Work instruction —
Answer these questions from the Verification Results text.
(a) What value is the mode field fixed to in the VerificationResult interface?
(b) What should consumers do with fields they don't recognize?
(c) Which status applies when the verifier reached the target but lacked enough assertion evidence to prove or disprove the finding?

Passage to read —

=== Section Start ===

Verification Results

Deterministic verification emits a verification_result JSON object. The object is evidence produced by the open-source engine after it runs a replay harness and checks concrete assertions. It is separate from human triage and finding lifecycle state.

The schema is designed to be stored by local CI, reproduced by maintainers, and ingested by cloud systems without reimplementing the exploit logic.

Result schema

The first version uses this shape:

type VerificationStatus =
  | "reproduced"
  | "not_reproduced"
  | "inconclusive"
  | "error";

interface VerificationCommand {
  argv: string[];
  exit_code: number | null;
  stdout_excerpt: string;
  stderr_excerpt: string;
}

interface VerificationAssertion {
  kind: string;
  passed: boolean;
  detail: string;
}

interface VerificationResult {
  status: VerificationStatus;
  mode: "deterministic_replay";
  finding_id: string;
  engine_version: string;
  started_at: string;
  completed_at: string;
  commands: VerificationCommand[];
  assertions: VerificationAssertion[];
  artifacts: Record<string, string>;
  summary: string;
  error_reason: string | null;
}

Fields may be added over time. Consumers should treat the fields above as the minimum stable contract and ignore unknown fields.

Status semantics

Status	Meaning
`reproduced`	The replay ran far enough to evaluate the verifier’s concrete assertions, and the required exploit assertions passed.
`not_reproduced`	The replay ran far enough to evaluate the verifier’s concrete assertions, but the exploit condition was not observed. A secure CLI that rejects malicious input can still exit non-zero and produce this status when filesystem assertions prove no escape happened.
`inconclusive`	The verifier reached the target but did not have enough assertion evidence to prove or disprove the finding.
`error`	The verifier failed before it could produce a reliable assertion result, for example malformed input, setup failure, an unlaunchable command, or a timeout before useful assertions were available.

Do not use verification_result.status as the finding’s human triage state. It is an automated proof signal. A maintainer can still accept, suppress, or reopen a finding after reviewing the evidence.

=== Section End ===

Data block —
=== Section Start ===

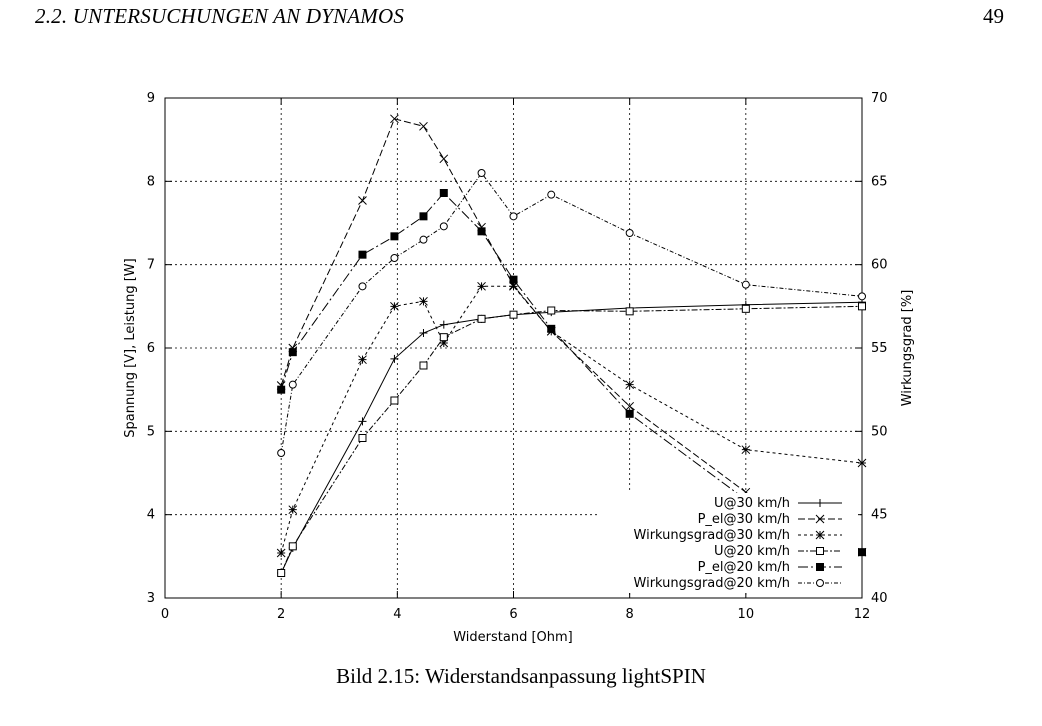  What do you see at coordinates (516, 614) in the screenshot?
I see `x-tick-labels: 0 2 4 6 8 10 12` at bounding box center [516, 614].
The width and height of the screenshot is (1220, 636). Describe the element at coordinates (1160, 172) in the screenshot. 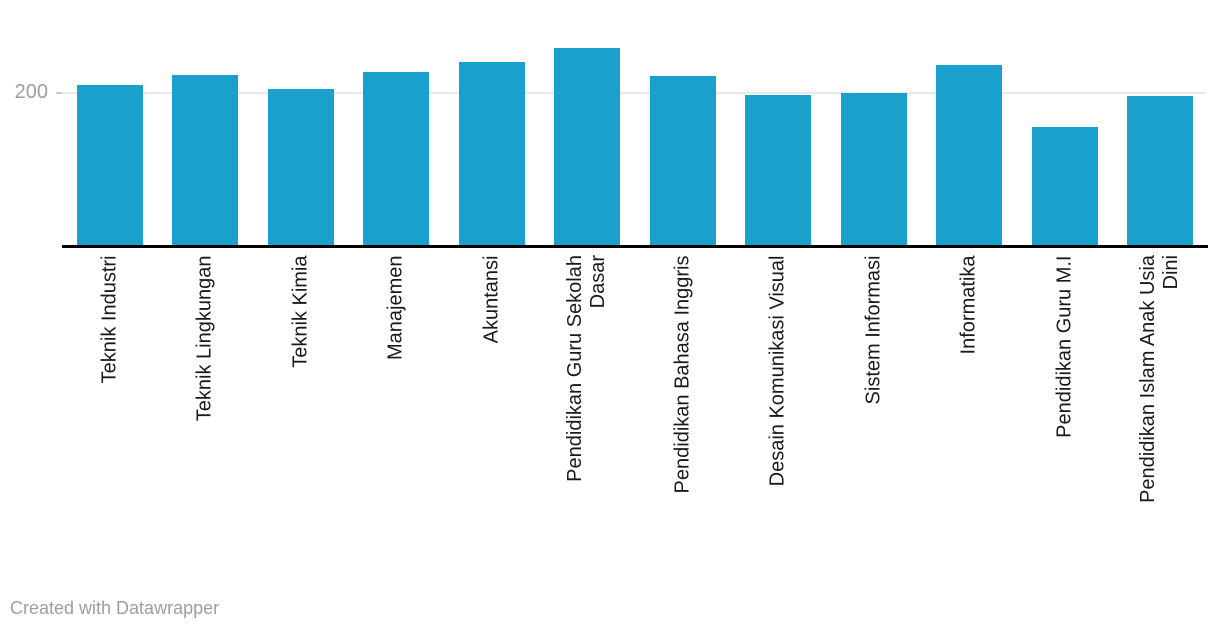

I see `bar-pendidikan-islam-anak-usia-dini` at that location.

=== Section End ===

Answer to the exercise —
(a) "deterministic_replay"
(b) Ignore them.
(c) `inconclusive`